In addition, patients were not always being treated for sepsis quickly enough, despite having met the criteria.
On average, 50% of patients diagnosed with sepsis were receiving antibiotics within one hour – despite all patients being recommended treatment within this timeframe – according to data for the 12 months leading up to September 2016.
“The trust were recruiting nurses from overseas, although there had been some difficulties with this”
Treatment times were worse at different points in the year, with October 2015 seeing only 15% of patients given antibiotics within one hour.
In its report on the trust, published today, the CCQ noted improvements had been put in place, including the introduction of a patient group direction for intravenous meropenem – used to treat a wide variety of infections – and the recruitment of two full-time sepsis nurses.
Meanwhile, staff were working under high levels of stress and work overload, and some said they did not feel respected, according to the CQC’s report.
Inspectors noted the organisation had identified staffing problems as a strategic risk and was working to ensure it reduced its reliance on agency nurses, filled nursing shifts with the appropriate level of staff, and brought down its vacancy rates.
“The trust were recruiting nurses from overseas, although there had been some difficulties with this. The trust also faced challenges retaining overseas nurses. This was particularly problematic at Pilgrim Hospital, which is in a much more rural area near the east coast,” said the report.
During 2016 the trust also failed to meet the majority of the national standards for cancer referral targets.
From April to August, the organisation was under the target of 93% people with suspected cancer being seen within 14 days. For breast cancer, at one point in the year – in August – only 31% of patients referred were seen within two weeks, when it should have been 93%
“Our biggest challenges are around our shortages of permanent staff and we struggle to meet some national quality standards”
However, the organisation took immediate action to address the delays and by September it was able to see 91% of patients within the required timeframe.
Delays in follow-up outpatient appointments across several specialities were also noted by inspectors, who found more than 3,000 appointments that were overdue by more than six weeks.

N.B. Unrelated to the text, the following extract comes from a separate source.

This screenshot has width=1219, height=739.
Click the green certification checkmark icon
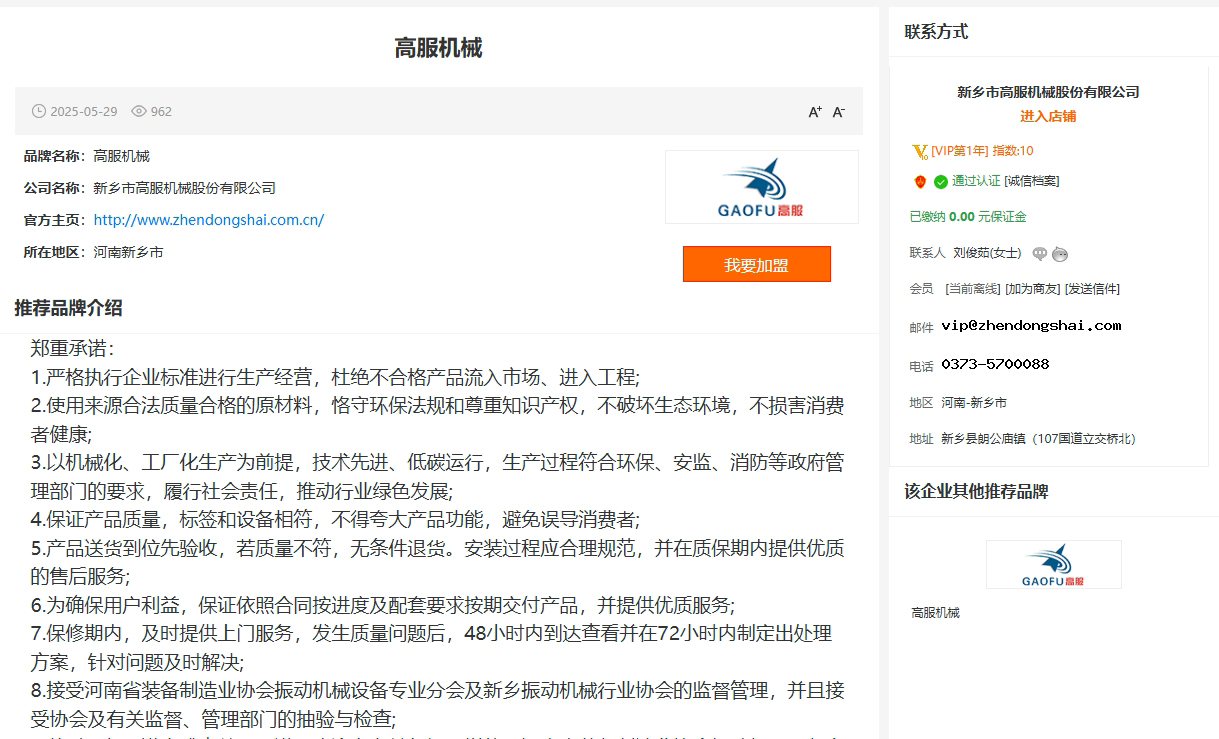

Significant concerns in medical care and outpatients services at Pilgrim Hospital were highlighted in particular.
The CCQ did note that staff were caring for the most part, and assessed the organisation as being “good” in this area of its inspection.
Some areas of outstanding practice were also highlighted, including a new coloured sticker system for elderly patients which indicated how much assistance they required, and the use of a new tool in the emergency department to assess every hour how much pressure it was under.
“Having seen improvements to patient care previously, we are disappointed that our latest inspection of United Lincolnshire Hospitals NHS Trust found these improvements had not been sustained and there had been an overall deterioration in quality and patient safety,” said CQC chief inspector of hospitals Professor Sir Mike Richards.
“For this reason, we have recommended that the trust should re-enter special measures so that it can receive support at the highest level to deliver all the necessary improvements,” he said.
“ULHT has a five year plan in place to improve long-term quality and safety of our services”
“We raised a number of issues with the trust that needed urgent attention at the time of the inspection. We were impressed with the response by the chief nurse who sought opportunities to learn from other trusts to improve patient care,” he added.
The trust’s board said it was disappointed with but accepted the findings of the CQC report and with the decision to place the organisation into special measures.
Trust chief executive Jan Sobieraj said: “The safety and quality of patient care is our number one priority. We’re disappointed with some of the findings in the report but we are taking them very seriously. We are sorry to our patients as we know this isn’t good enough.”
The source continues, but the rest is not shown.